§ The input:
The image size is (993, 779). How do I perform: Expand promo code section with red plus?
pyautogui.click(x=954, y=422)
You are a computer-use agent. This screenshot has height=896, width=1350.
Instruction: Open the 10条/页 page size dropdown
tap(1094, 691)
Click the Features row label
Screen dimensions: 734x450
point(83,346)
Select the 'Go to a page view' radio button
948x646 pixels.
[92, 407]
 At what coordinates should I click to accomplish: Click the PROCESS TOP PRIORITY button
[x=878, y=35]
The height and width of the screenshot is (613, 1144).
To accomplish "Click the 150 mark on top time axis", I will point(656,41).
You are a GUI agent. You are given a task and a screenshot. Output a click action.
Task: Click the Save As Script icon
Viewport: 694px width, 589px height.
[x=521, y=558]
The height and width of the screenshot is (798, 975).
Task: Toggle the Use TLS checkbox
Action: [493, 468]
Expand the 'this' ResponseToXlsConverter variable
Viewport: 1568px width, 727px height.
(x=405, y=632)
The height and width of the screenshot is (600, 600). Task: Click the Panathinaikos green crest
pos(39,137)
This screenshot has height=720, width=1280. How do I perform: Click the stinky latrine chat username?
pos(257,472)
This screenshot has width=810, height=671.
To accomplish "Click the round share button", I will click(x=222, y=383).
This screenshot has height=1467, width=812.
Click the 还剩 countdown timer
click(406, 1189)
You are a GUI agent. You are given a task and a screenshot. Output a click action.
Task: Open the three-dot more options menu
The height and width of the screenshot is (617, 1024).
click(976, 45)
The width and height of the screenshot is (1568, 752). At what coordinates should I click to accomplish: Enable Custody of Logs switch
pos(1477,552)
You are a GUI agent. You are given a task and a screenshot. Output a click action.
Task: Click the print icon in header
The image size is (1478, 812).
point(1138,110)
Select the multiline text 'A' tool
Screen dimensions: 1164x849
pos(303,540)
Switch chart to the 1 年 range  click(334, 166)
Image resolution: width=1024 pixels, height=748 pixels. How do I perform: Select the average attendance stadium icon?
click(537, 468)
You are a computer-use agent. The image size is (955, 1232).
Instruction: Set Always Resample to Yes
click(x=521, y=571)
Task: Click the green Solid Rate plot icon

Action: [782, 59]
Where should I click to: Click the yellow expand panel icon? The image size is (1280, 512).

§ What needs to be done:
From the line that contains "Image resolution: width=1024" to the last line of the material above, repeat every line exactly, keeping both the first and the last.

§ Written reply:
Image resolution: width=1024 pixels, height=748 pixels. How do I perform: Select the average attendance stadium icon?
click(537, 468)
You are a computer-use agent. The image size is (955, 1232).
Instruction: Set Always Resample to Yes
click(x=521, y=571)
Task: Click the green Solid Rate plot icon

Action: [782, 59]
Where should I click to: Click the yellow expand panel icon? The image size is (1280, 512).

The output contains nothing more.